■ REQUIRED ACTION ■
Everything from the line with "This screenshot has height=676, width=1568." to the end of the data is to be retyped exactly, and nothing else.

BEGIN SOURCE MATERIAL

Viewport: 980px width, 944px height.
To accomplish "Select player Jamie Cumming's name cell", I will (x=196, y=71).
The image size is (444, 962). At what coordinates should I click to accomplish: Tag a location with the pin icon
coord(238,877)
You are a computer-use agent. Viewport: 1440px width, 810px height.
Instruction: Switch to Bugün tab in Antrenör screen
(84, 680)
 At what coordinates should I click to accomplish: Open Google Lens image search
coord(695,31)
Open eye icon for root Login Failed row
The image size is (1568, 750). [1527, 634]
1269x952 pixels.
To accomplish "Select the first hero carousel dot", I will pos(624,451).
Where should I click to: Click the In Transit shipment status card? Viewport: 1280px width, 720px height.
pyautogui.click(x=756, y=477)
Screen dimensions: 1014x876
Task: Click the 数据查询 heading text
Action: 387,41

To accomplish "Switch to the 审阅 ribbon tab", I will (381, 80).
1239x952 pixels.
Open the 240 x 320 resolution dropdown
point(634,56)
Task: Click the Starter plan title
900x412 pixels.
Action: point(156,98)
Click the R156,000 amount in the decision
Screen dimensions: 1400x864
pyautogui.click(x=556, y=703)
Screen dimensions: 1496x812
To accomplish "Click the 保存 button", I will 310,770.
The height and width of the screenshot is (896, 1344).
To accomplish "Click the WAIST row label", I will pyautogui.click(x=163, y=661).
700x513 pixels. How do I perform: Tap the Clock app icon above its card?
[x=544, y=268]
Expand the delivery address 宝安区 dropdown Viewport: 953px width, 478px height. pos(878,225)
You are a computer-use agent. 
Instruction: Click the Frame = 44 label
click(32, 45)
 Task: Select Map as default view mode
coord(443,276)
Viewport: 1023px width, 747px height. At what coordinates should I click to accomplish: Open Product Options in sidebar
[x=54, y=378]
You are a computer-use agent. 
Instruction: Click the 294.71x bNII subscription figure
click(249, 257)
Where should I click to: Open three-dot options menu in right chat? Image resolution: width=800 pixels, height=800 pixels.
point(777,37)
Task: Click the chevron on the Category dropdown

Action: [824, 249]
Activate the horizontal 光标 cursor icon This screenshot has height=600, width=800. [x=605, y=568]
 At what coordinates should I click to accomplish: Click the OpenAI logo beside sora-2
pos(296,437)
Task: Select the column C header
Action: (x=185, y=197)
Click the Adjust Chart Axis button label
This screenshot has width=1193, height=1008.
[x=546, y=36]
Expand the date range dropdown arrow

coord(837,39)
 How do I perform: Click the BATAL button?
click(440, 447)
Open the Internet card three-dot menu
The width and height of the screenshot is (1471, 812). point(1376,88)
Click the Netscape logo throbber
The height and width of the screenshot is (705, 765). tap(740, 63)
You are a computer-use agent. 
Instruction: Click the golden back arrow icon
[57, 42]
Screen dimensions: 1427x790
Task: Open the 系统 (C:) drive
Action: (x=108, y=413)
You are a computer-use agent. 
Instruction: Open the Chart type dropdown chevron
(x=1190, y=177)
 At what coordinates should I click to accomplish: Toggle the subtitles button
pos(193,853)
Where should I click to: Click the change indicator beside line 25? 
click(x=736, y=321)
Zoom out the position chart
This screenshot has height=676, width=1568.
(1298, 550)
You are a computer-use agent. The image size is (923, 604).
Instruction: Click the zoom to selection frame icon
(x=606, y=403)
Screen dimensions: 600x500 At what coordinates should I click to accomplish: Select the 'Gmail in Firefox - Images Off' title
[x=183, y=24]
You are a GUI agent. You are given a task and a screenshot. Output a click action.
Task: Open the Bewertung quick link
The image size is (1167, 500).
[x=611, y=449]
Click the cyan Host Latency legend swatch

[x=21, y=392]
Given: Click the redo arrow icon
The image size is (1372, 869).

END SOURCE MATERIAL

■ WRITTEN RESPONSE ■
This screenshot has height=676, width=1568.
(1298, 550)
You are a computer-use agent. The image size is (923, 604).
Instruction: Click the zoom to selection frame icon
(x=606, y=403)
Screen dimensions: 600x500 At what coordinates should I click to accomplish: Select the 'Gmail in Firefox - Images Off' title
[x=183, y=24]
You are a GUI agent. You are given a task and a screenshot. Output a click action.
Task: Open the Bewertung quick link
The image size is (1167, 500).
[x=611, y=449]
Click the cyan Host Latency legend swatch

[x=21, y=392]
Given: Click the redo arrow icon
The image size is (1372, 869).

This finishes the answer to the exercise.